Coalition Government: Questions Hang

As the elections on May 5th approach, Labour is doing well in the opinion polls, considering the scale of its defeat last year, its guilt in the financial crisis and its lack of any new ideas. It was to be expected that the Coalition would become unpopular as the effects of the financial renewal took effect, so on the face of it, opinion poll averages which would give, in a general election, a clear majority of over eighty to Labour are not unexpected. Yet they are.

This is because the bulk of the voters support the cuts. They also are savvy to what went wrong and are busy putting their own personal budgets in order by paying down debt, controlling spending and, most important, not demanding wage settlements that they know neither their employers nor the country can afford. So what is wrong? It is this. The Government is beginning to look incompetent, muddle headed and obsessed by reforms few wanted and even fewer understand. There is also the question of judgement.

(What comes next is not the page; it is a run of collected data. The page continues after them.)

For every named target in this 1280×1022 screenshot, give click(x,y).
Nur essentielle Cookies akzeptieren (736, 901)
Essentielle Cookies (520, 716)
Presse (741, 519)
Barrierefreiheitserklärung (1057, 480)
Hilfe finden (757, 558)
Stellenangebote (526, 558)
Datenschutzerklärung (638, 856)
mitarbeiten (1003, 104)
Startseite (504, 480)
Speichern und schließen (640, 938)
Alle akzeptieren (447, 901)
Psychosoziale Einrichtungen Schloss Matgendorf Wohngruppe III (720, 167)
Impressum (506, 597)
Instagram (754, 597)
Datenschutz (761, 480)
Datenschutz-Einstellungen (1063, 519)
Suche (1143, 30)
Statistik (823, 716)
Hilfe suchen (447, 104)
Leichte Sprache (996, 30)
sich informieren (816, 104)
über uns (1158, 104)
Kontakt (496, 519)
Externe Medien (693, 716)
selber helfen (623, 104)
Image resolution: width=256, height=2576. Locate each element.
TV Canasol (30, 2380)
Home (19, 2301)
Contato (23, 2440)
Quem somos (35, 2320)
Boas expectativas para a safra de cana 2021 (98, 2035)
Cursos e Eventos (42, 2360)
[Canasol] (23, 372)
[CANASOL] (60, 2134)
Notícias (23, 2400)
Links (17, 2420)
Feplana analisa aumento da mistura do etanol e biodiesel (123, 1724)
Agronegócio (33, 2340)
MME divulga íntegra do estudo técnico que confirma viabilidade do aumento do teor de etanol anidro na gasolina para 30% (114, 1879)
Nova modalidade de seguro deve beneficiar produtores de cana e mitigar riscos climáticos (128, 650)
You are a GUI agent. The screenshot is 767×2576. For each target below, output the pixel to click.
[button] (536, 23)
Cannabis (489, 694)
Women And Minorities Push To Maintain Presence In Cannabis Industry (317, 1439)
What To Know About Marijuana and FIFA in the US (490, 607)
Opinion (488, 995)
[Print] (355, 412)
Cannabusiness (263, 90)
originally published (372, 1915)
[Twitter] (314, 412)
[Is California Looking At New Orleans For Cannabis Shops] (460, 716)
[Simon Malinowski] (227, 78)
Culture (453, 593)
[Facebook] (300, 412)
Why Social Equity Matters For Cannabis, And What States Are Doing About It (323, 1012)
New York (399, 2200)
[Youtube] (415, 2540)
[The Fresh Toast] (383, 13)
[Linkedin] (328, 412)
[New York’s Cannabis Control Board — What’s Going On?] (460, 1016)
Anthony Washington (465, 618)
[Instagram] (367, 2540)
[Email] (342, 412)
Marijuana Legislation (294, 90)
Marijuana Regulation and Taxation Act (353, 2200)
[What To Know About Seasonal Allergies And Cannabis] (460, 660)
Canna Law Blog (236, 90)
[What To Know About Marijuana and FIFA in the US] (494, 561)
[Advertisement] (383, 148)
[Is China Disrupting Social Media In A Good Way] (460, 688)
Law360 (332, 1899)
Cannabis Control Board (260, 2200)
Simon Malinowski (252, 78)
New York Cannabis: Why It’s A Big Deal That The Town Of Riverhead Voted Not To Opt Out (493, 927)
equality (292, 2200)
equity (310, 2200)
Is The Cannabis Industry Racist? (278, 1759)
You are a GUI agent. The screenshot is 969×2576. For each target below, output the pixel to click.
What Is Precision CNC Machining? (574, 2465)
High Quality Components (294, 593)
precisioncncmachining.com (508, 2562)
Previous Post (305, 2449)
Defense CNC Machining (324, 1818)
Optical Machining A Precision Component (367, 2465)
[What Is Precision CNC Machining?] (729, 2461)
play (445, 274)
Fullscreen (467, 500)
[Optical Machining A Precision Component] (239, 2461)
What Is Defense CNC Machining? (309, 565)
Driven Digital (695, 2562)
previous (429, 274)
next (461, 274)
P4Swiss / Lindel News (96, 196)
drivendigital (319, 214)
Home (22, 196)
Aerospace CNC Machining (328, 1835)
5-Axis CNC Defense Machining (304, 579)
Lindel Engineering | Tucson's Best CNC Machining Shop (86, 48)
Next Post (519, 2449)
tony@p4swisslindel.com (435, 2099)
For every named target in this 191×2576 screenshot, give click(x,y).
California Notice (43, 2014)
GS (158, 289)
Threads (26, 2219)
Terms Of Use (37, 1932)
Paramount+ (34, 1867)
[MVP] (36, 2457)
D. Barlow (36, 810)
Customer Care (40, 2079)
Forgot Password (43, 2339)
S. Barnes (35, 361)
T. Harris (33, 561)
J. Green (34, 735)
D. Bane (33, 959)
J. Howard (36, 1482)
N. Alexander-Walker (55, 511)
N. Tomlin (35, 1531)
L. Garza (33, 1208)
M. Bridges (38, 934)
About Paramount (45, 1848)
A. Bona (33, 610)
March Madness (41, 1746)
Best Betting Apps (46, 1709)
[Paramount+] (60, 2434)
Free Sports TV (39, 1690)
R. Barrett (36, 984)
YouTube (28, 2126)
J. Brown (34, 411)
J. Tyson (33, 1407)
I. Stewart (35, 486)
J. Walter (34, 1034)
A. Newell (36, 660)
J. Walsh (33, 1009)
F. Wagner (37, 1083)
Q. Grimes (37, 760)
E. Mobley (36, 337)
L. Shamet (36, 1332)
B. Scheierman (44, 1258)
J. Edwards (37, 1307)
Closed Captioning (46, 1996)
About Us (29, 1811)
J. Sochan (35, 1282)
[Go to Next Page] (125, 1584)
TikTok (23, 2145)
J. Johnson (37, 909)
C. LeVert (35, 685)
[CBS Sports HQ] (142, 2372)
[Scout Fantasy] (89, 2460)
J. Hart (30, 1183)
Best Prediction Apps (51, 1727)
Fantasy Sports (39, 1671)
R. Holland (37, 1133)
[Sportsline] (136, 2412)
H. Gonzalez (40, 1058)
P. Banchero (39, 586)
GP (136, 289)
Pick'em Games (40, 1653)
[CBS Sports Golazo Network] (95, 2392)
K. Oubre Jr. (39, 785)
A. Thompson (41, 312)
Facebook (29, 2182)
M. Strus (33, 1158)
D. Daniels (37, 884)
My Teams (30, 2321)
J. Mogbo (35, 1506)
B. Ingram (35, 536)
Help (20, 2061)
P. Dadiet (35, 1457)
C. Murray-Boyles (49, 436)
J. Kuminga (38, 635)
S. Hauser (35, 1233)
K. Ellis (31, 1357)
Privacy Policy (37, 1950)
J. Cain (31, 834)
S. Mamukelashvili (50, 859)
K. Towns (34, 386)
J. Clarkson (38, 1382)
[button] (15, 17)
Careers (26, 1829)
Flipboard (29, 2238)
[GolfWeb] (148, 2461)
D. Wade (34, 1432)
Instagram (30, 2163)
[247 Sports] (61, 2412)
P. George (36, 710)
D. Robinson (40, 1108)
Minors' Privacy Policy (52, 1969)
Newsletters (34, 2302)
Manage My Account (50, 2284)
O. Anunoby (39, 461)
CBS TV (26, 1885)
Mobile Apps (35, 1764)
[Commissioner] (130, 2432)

This list of anxieties grows. Libya is not working out and is daily costing the equivalent of all those extra nurses and midwives and police on the beat we need. The education reforms have been uneven and the approach to tuition fees and EMA a disaster. The health reforms are in confusion. There is disagreement over immigration. Osborne appears soft on the banks. The cost of living is going up fast. The Big Society is a load of waffle. Put bluntly this government looks inefficient and inexperienced.

Many posts ago this Blog suggested that it was a political mistake to carry out reforms while at the same time reducing the deficit. The lines between reforms and cuts become blurred and the value or necessity of each lost in the ensuing argument. More importantly the British do not like reform and change. This is why we still have an unwritten Constitution based on an autocratic monarchy, with some of its powers ceded to Parliament, which falls far short of an open, modern, democracy. It is why there is so much fluster over the NHS.  

It is also why the NO option is pulling ahead in the Referendum campaign. Voters are beginning to see it as another unnecessary reform. Another expensive muddle. What they really want is for the country to be run efficiently and with as little change as possible. Thus the Conservative party, cautious of unnecessary change was,  pre Thatcher, the natural party of government. Her radicalism was the call of the hour and hugely popular, but that hour has passed. People want to get on with their lives without upheaval. Moreover, not all her reforms worked out well.

It is thus likely, though as in any election not certain till the count is complete, that Labour will do well and both the Tories and Lib Dems will lose seats, especially the latter. Whatever the outcome it will reflect the natural process of the political swing. The winners will later fall and the losers will recover. The cycle will continue as in the past, into the future. 

Except for the Lib Dems. For them a NO vote would be an absolute calamity. Not only would it repudiate the core of what they stand for, it will make it difficult for them to survive as a potent political force. On current opinion polls they would be reduced to fewer than twenty seats in parliament. If the elctorate gets sick of reforms, it will also get sick of them.